250 BİN KONUT 100 BİN ARSA

SOSYAL KONUT PROJESİ: 250 bin konut, 100 bin altyapılı konut arsası içeriyor. İcabında vatandaş "ben kendim yapacağım" diyorsa, onlara da "buyur kardeşim, 100 bin arsa var, kendin de yapabilirsin" diyoruz. Ayrıca 10 bin sanayi sitesiyle vatandaşımıza kendi işini kurma imkanı da sağlanacak. Gençler, emekliler, engelliler, şehit yakınları ve gazilere yönelik özel kontenjanlar olacak. Vatandaşlarımıza böylece ev sahibi olabilme kolaylığı sunuyoruz. Yüksek kira bedeli almak suretiyle korsanlık yapanlar da burada en büyük darbeyi yiyeceklerdir.

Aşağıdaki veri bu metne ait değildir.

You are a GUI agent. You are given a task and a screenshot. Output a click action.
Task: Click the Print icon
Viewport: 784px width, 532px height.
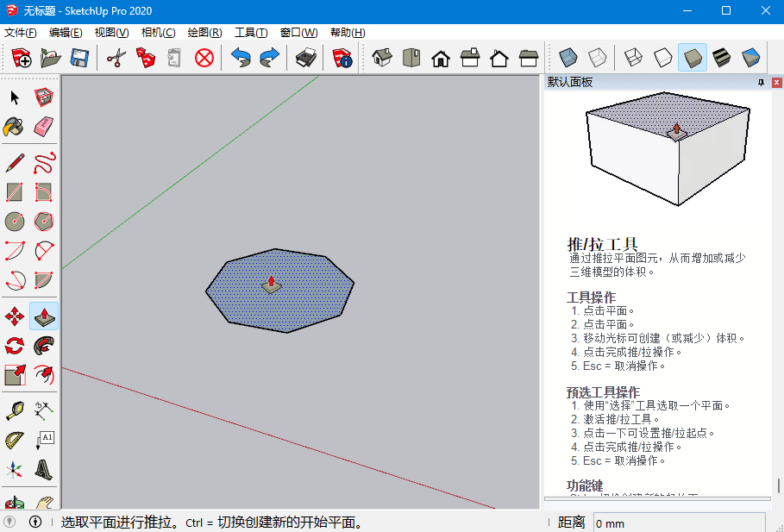[306, 58]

ALTILI MASADAN BİR ŞEY ÇIKMAZ

HDP'YE BAKANLIK: Onu benim değerlendirmem doğru olur mu? Ben böyle çürük tahtalara basmam. Nereye gideceği belli olmayan bu yapıdan hiçbir şey çıkmaz. Varsa adayınızı açıklarsınız değil mi? Ama şu anda altılı masanın yaptığı tek iş var; "Önümüzdeki toplantıyı kimin evinde yapacağız?" Tek yaptıkları iş bu. Sıralamaya koymuşlar. Başka bir şeyi hiç duydunuz mu? Hep bu. Bir mesafe alın, bir adım atın; yok. Herhalde bunlar YSK açıklamayı yaptığı ana kadar bir karar alamayacaklar diye düşünüyorum.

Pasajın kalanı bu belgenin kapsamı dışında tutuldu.